The petitioner contends that telephones or extension telephones are not included in the enumeration of "commonly known" listening or
recording devices, nor do they belong to the same class of enumerated electronic devices contemplated by law.
The respondent People argue that an extension telephone is embraced and covered by the term "device" within the context of the
aforementioned law because it is not a part or portion of a complete set of a telephone apparatus. It is a separate device and distinct set
of a movable apparatus consisting of a wire and a set of telephone receiver not forming part of a main telephone set which can be
detached or removed and can be transferred away from one place to another and to be plugged or attached to a main telephone line to
get the desired communication corning from the other party or end.

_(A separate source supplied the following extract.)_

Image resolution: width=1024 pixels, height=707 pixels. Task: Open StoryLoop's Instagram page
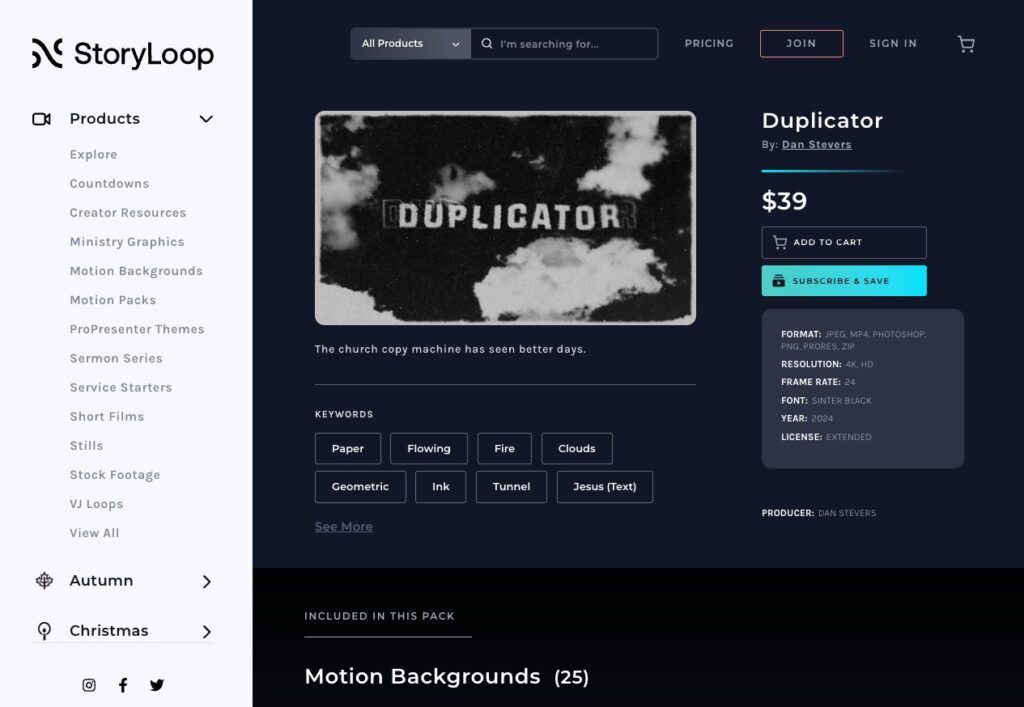pyautogui.click(x=89, y=685)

The law refers to a "tap" of a wire or cable or the use of a "device or arrangement" for the purpose of secretly overhearing,
intercepting, or recording the communication. There must be either a physical interruption through a wiretap or the deliberate
installation of a device or arrangement in order to overhear, intercept, or record the spoken words.

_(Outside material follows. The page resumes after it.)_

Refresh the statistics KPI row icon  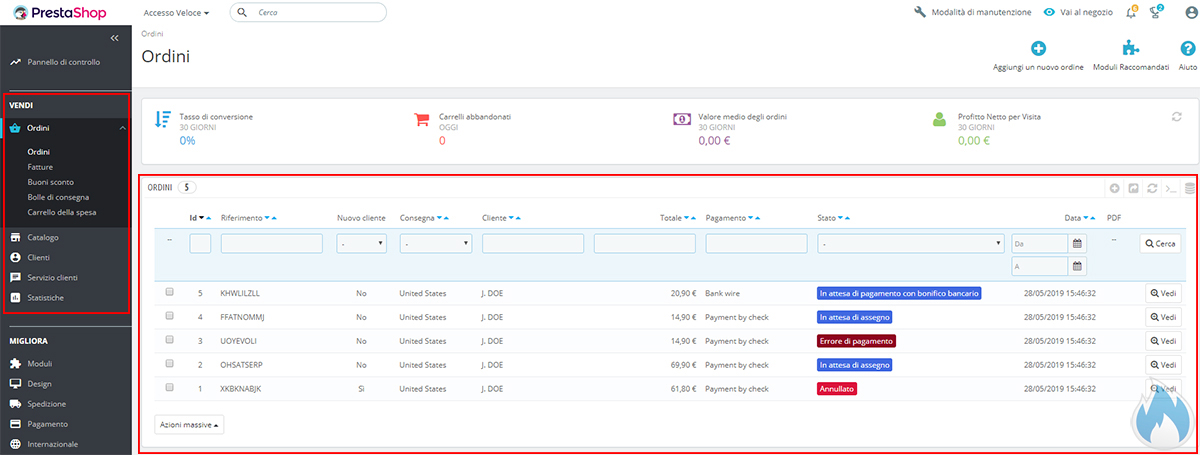tap(1177, 117)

An extension telephone cannot be placed in the same category as a dictaphone, dictagraph or the other devices enumerated in Section
1 of RA No. 4200 as the use thereof cannot be considered as "tapping" the wire or cable of a telephone line. The telephone extension in
this case was not installed for that purpose. It just happened to be there for ordinary office use. It is a rule in statutory construction that
in order to determine the true intent of the legislature, the particular clauses and phrases of the statute should not be taken as detached
and isolated expressions, but the whole and every part thereof must be considered in fixing the meaning of any of its parts. (see
Commissioner of Customs v. Esso Estandard Eastern, Inc., 66 SCRA 113,120).

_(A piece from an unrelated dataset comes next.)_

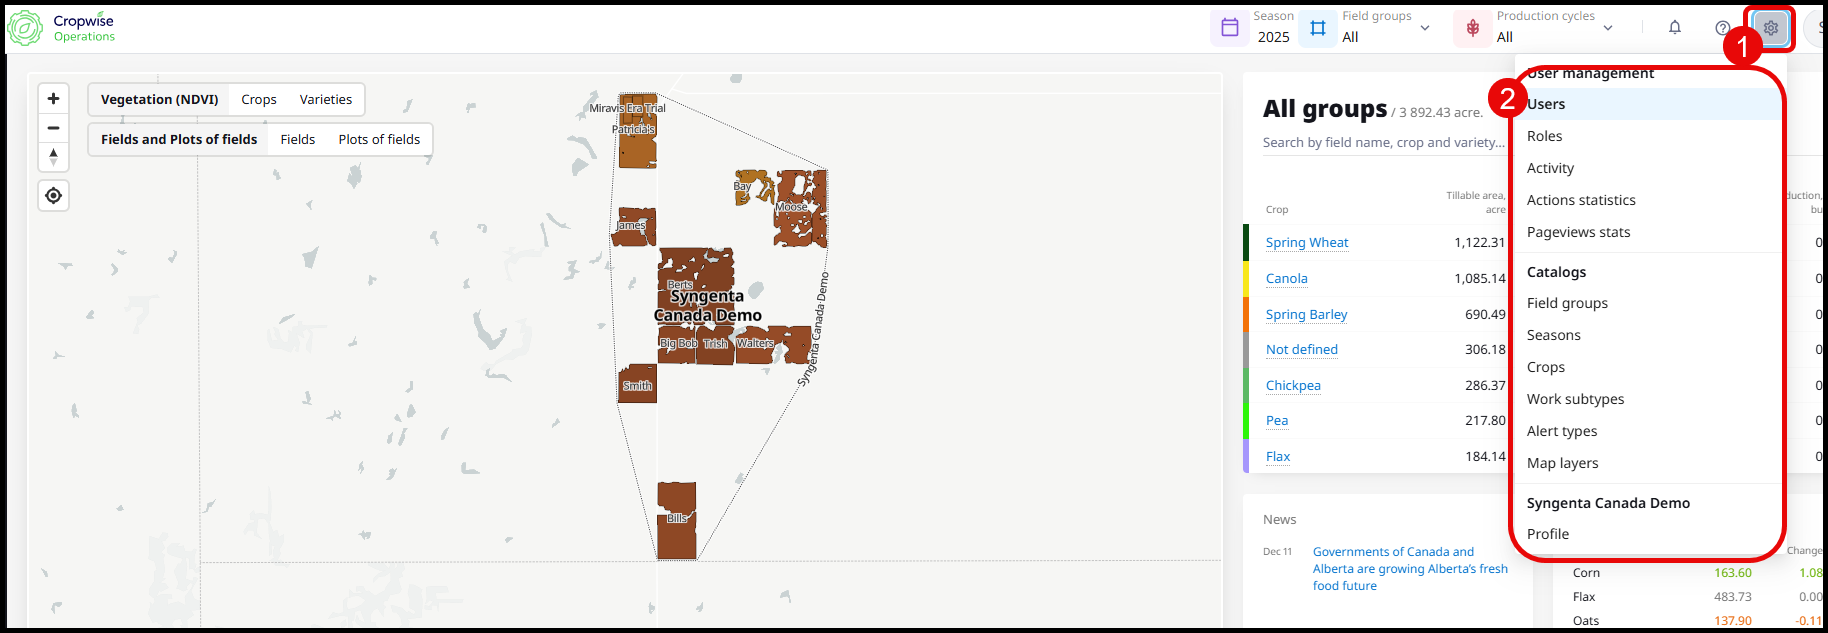This screenshot has width=1828, height=633.
Task: Zoom out on the map
Action: (x=54, y=128)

Hence, the phrase "device or arrangement" in Section 1 of RA No. 4200, although not exclusive to that enumerated therein, should be
construed to comprehend instruments of the same or similar nature, that is, instruments the use of which would be tantamount to
tapping the main line of a telephone. It refers to instruments whose installation or presence cannot be presumed by the party or parties
being overheard because, by their very nature, they are not of common usage and their purpose is precisely for tapping, intercepting or
recording a telephone conversation.
An extension telephone is an instrument which is very common especially now when the extended unit does not have to be connected
by wire to the main telephone but can be moved from place ' to place within a radius of a kilometer or more. A person should safely
presume that the party he is calling at the other end of the line probably has an extension telephone and he runs the risk of a third party
listening as in the case of a party line or a telephone unit which shares its line with another. As was held in the case of Rathbun v.
United States (355, U.S. 107, 2 L Ed 2d 137-138):
Common experience tells us that a call to a particular telephone number may cause the bell to ring in more than one ordinarily used
instrument. Each party to a telephone conversation takes the risk that the other party may have an extension telephone and may allow
another to overhear the conversation. When such takes place there has been no violation of any privacy of which the parties may
complain. Consequently, one element of 605, interception, has not occurred.
In the same case, the Court further ruled that the conduct of the party would differ in no way if instead of repeating the message he held
out his hand-set so that another could hear out of it and that there is no distinction between that sort of action and permitting an outsider
to use an extension telephone for the same purpose.